- [GIVEN ENTRIES]

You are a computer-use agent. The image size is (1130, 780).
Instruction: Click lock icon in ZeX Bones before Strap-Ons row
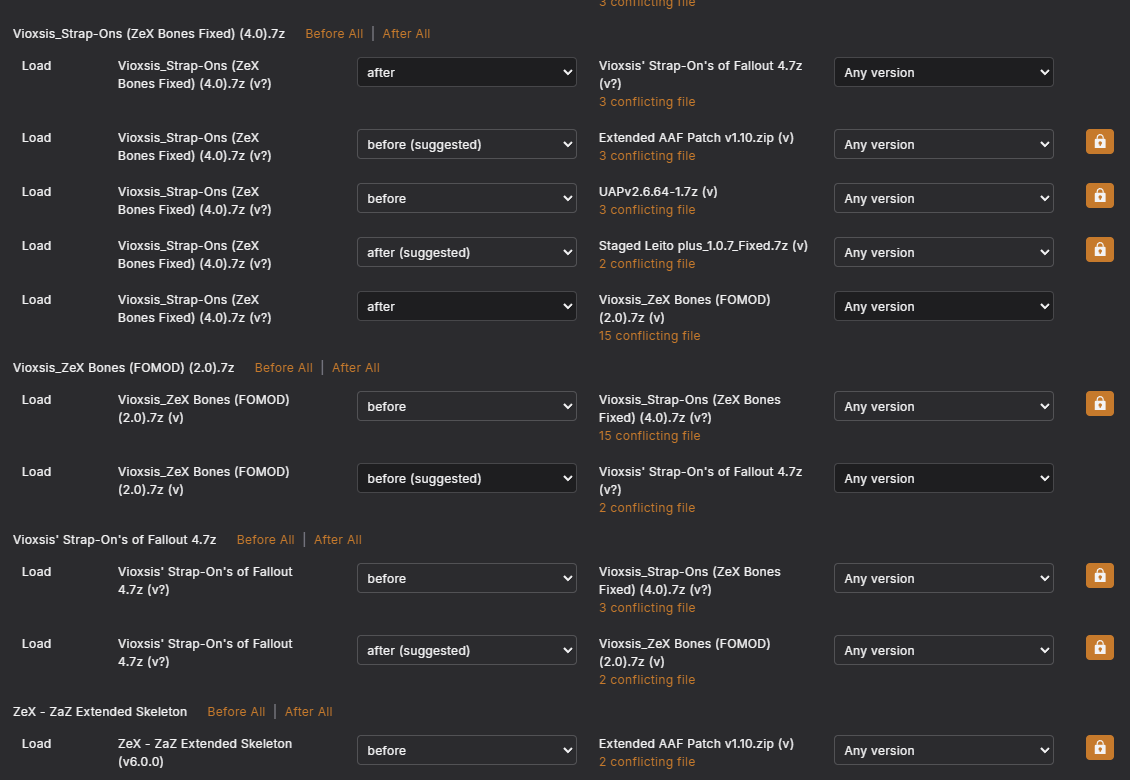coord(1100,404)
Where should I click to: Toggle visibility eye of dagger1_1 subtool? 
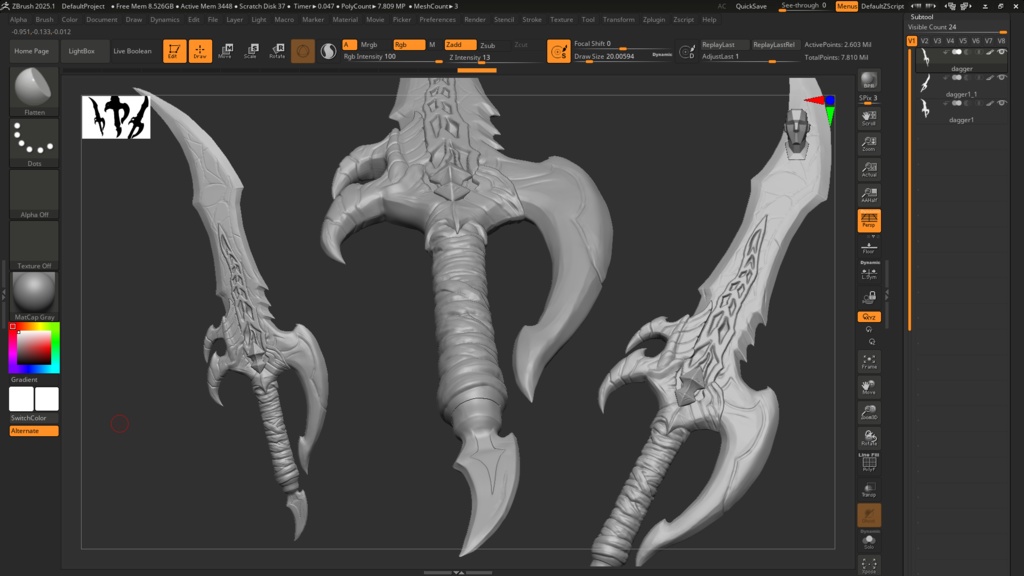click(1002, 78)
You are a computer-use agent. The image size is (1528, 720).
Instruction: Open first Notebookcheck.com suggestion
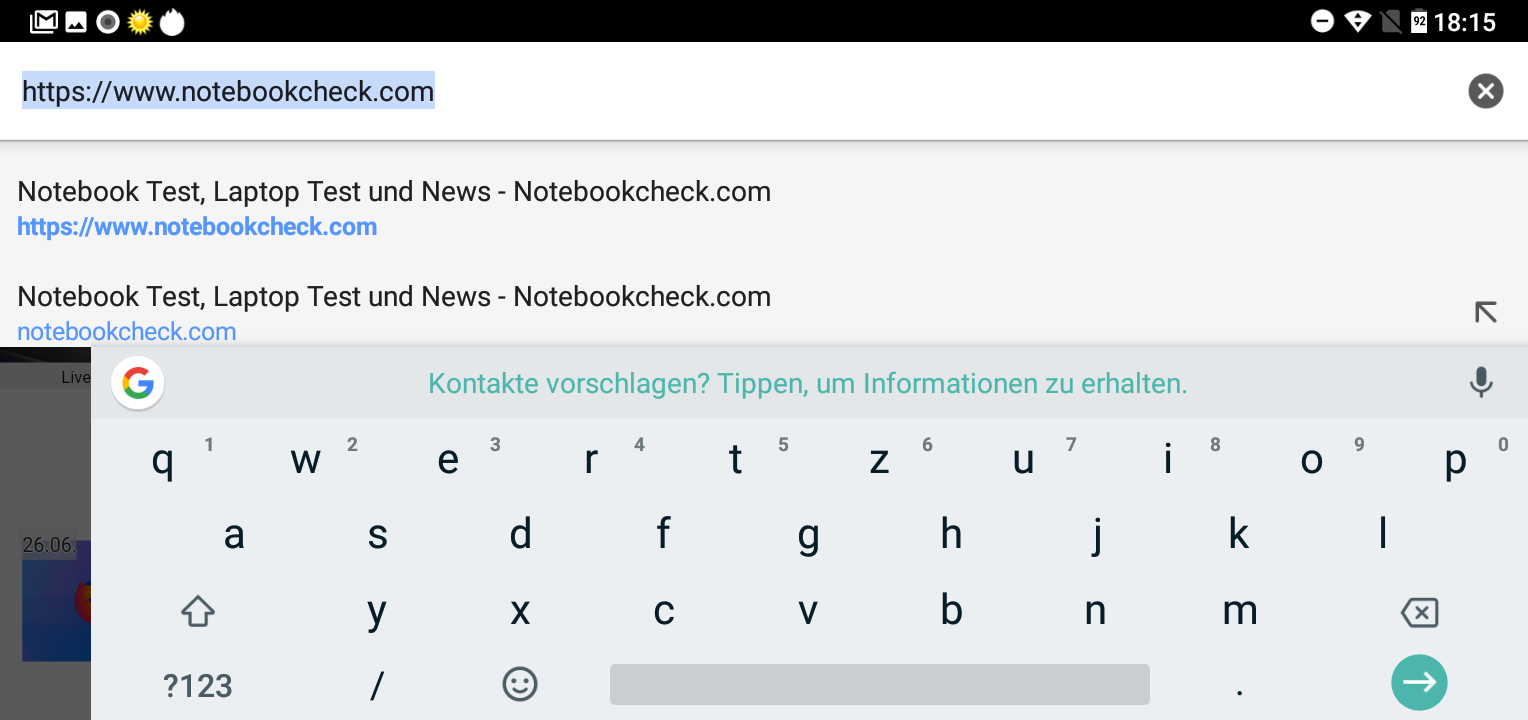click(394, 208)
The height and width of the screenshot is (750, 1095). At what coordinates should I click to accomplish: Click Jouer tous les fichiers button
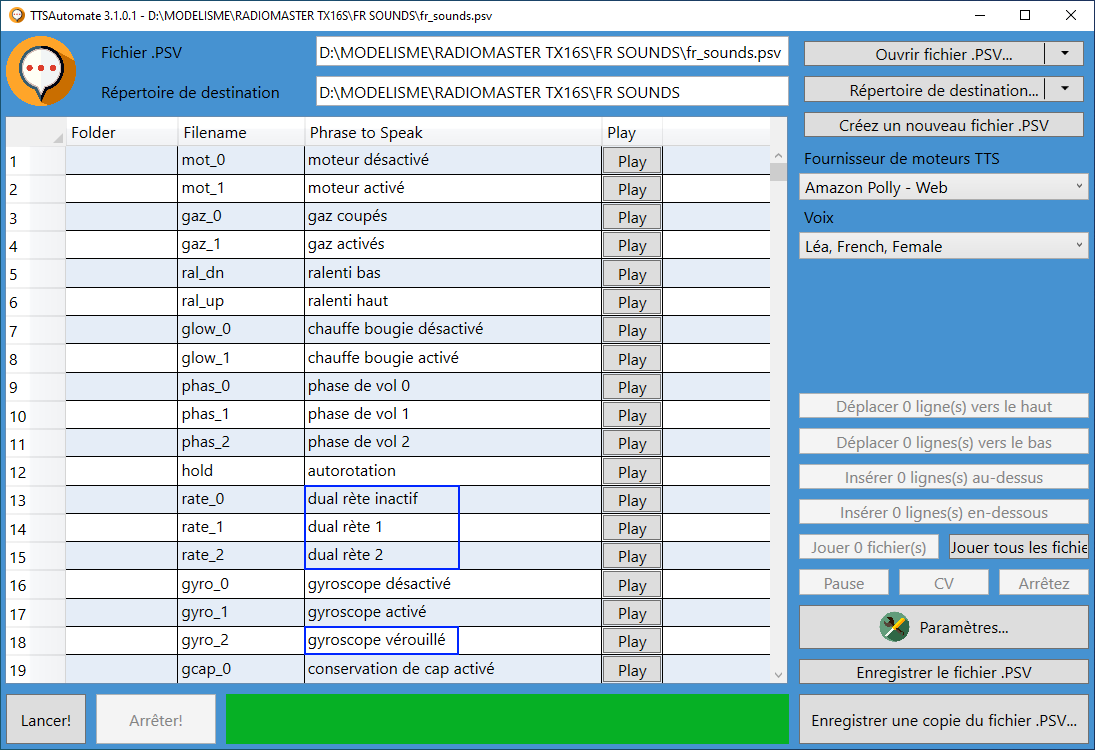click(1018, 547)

* * *

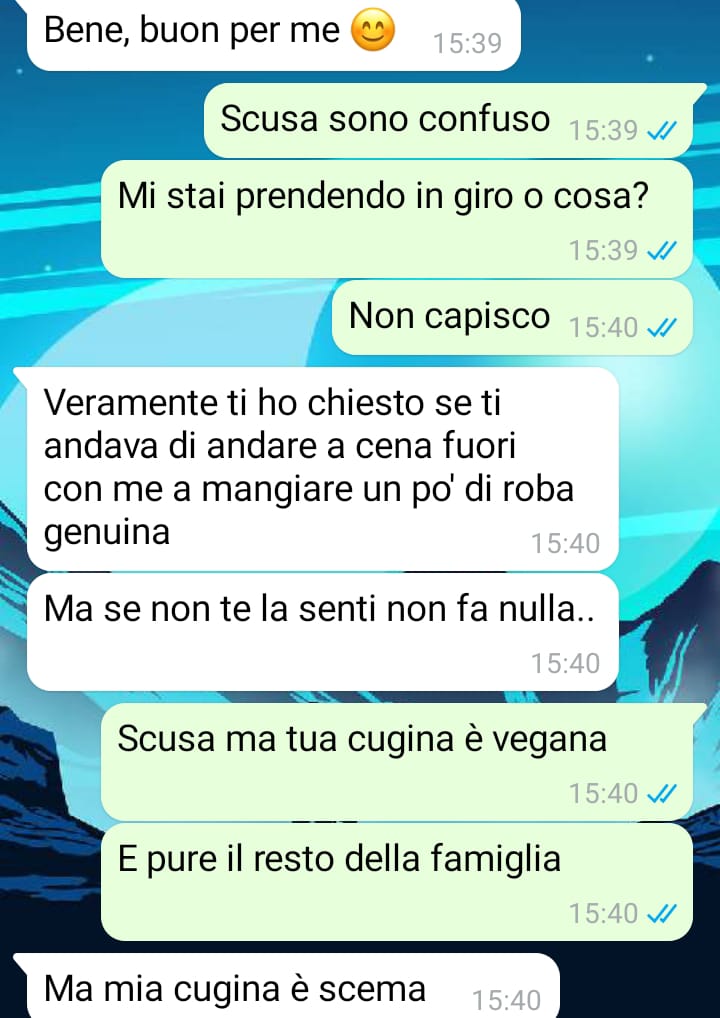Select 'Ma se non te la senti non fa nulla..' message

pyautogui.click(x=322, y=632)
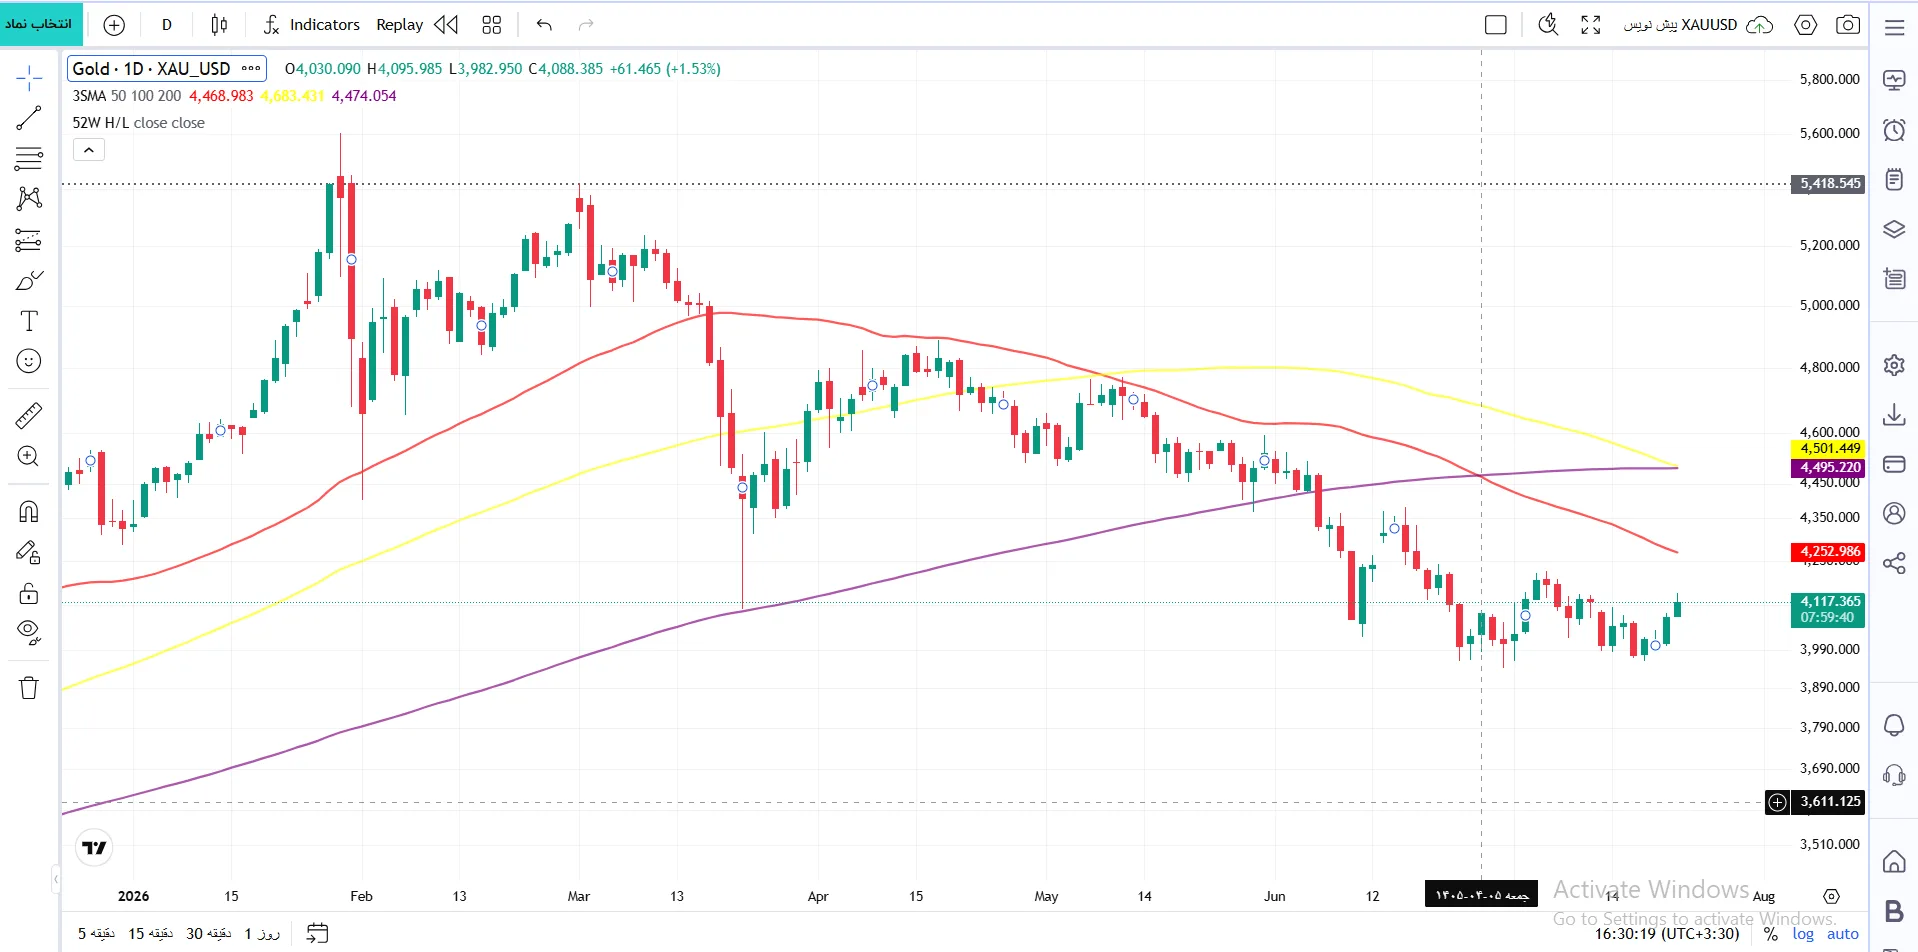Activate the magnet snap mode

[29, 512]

- [YOUR OBJECTIVE] Taking the records above line by line, count those that hold the word "computer"; the number is the entire answer.

- [ANSWER TO THE PROBLEM] 2